2019/2021: Mickey Moran (Kilcoo)
MICKEY Moran practically had to be dragged up the steps of the Hogan Stand following Kilcoo’s All-Ireland success earlier in the year, but there’s no doubt the soft-spoken Derry man has played an incredible role in their success. Kilcoo had been knocking on the doors for years, but they finally got over the line in Ulster with a narrow victory over Naomh Conaill in 2019. They defended their title in 2021 (there was a gap year due to Covid) with a thumping of Derrygonnelly, and they didn’t stop there, going to win the Andy Merrigan Cup with an astonishingly dramatic win over Kilmacud Crokes. Moran has stepped down as manager, but they couldn’t let a good man go and he’s still involved in a backroom capacity.
2018 MervyN O’Donnell (Gaoth Dobhair)
GAOTH Dobhair’s Ulster Championship success in 2018 was memorable for all the right reasons. Their barnstorming win over provincial giants Crossmaglen, Kevin Cassidy’s reinvention as a muscle-bound full-forward, their celebratory antics on social media after nipping Scotstown in the final. The man on the sideline was the affable Mervyn O’Donnell, who helped engineer a remarkable turnaround for the club in the space of a few years. Their Ulster triumph was particularly notable as they were the first Donegal team to win the title since 1975.
2014/2016/2017 Mickey Moran (Sleacht Néill)
IT’S that man again – Mickey Moran. You’ll know all about the Sleacht Néill story at this stage – how a group of remarkably talented hurlers and footballers (not to mention the camogs) sprung to prominence in the last decade and gobbled up plenty of titles along the way. The football team won their first ever Ulster title with a narrow victory over Omagh St Enda’s in 2014, with Christopher Bradley’s stoppage time point proving the winning of the game. They got better and better and pocketed further titles in 2016 and 2017. In hindsight, it’s a shame they didn’t get over the line in the race for Andy Merrigan, losing finals to Corofin and Dr Crokes. Still, they’ve been tremendous ambassadors for the game and the majority of their top players are still going strong at club and county level.

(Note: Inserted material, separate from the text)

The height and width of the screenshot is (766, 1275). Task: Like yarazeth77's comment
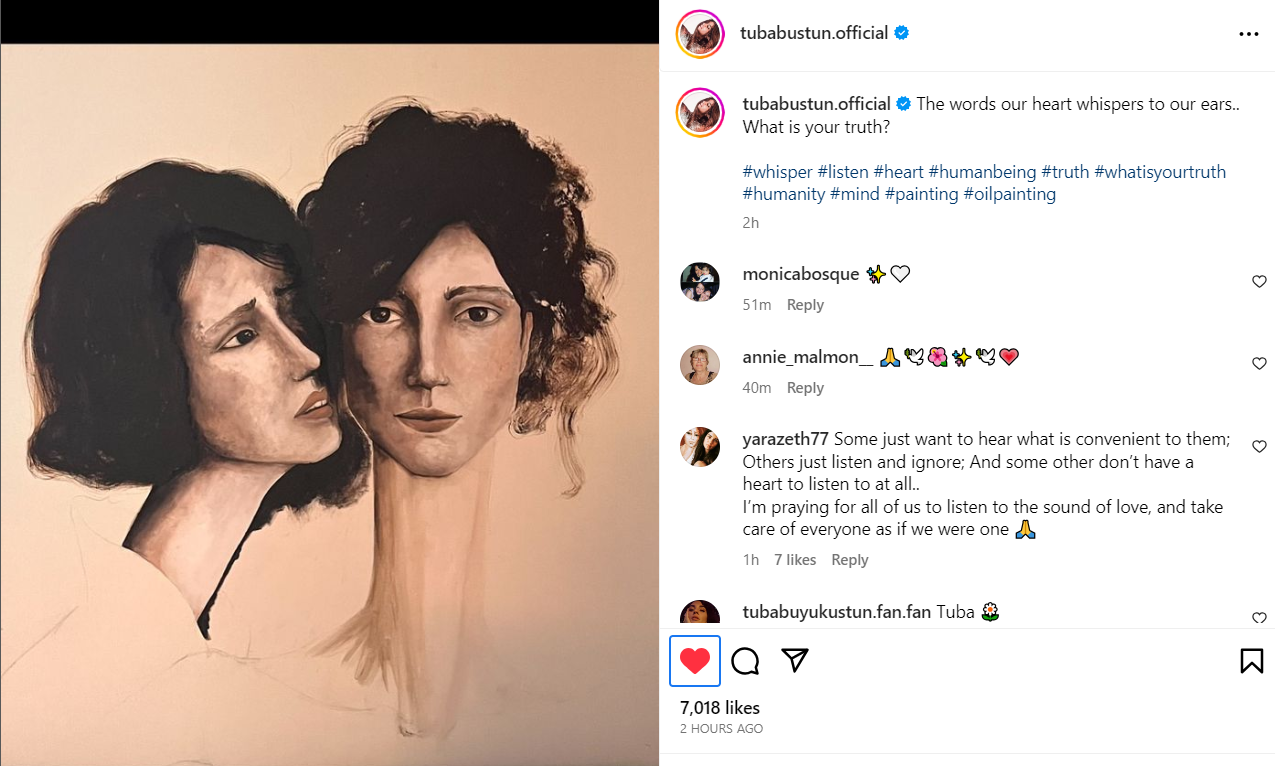1259,447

2015 Oisin McConville/John McEntee (Crossmaglen)
THEY enjoyed a wealth of success during their playing days in the black and amber, and John McEntee and Oisin McConville did the business as joint-managers in the 2015 season, the last time Crossmaglen won the Ulster title. The South Armagh side ground down Kilcoo in the semi-final on a scoreline of 0-12 to 0-8, and then they edged out Scotstown in a marathon battle that went to extra-time on a scoreline of 2-17 to 2-12. The 8,694 crowd were treated to a memorable contest which featured four sending-offs, three of which came in extra-time, including both Hughes brothers Kieran and Darren. Crossmaglen bowed out at the All-Ireland semi-final stage to Castlebar, prompting McEntee and McConville to stand down from their managerial duties.

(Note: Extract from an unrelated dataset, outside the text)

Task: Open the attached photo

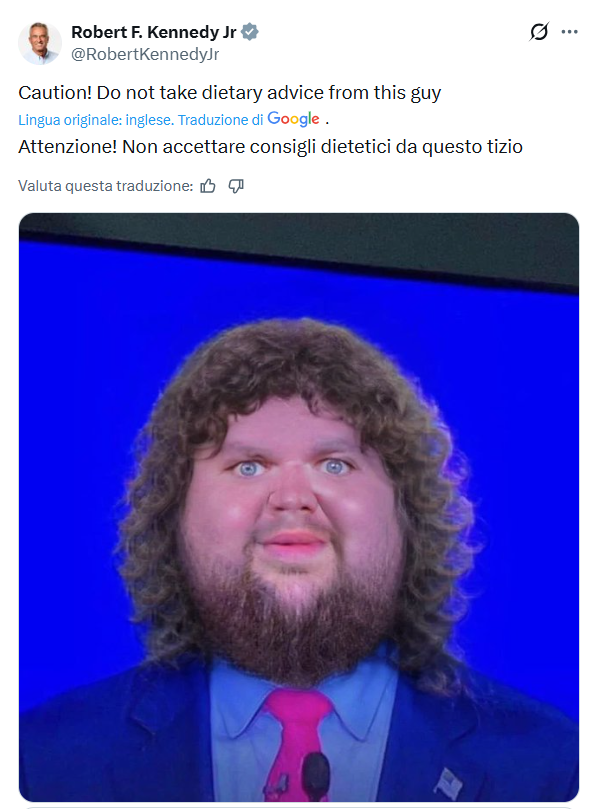Action: tap(299, 507)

2013 Martin McKinless (BALLINDERRY)
THIRD time lucky. Martin McKinless was on the losing side of the fence when Ballinderry fell short to Crossmaglen in 2006 and 2008 (in 2006 they only mustered a miserly two points), but they achieved redemption with a 1-13 to 2-6 victory over Glenswilly. The Derry team were rocked by the concession of a Michael Murphy goal after two points, but they settled themselves and were full value for their third ever Ulster SFC club title. Indeed, Glenswilly didn’t manage to score for the final 20 minutes as the vastly experienced Ballinderry side powered across the finish line.
2010-2012 Tony McEntee and Gareth O’Neill (Crossmaglen)
CROSSMAGLEN have produced many brilliant teams down the years, and the side that claimed three Ulster titles in a row at the early part of the last decade was as good as any of them. Widely respected at the time for the directness of their attacking play, they came out on top of provincial showdowns against Naomh Conaill, Burren and Kilcoo with a degree of comfort. They also won two All-Irelands in a row (in 2010 and 2011), a phenomenal achievement for any club. Cross’ performance in the 2011 replayed final against Garrycastle was perhaps their crowning performance of the era, running out 2-19 to 1-7 victors with a spell-binding display.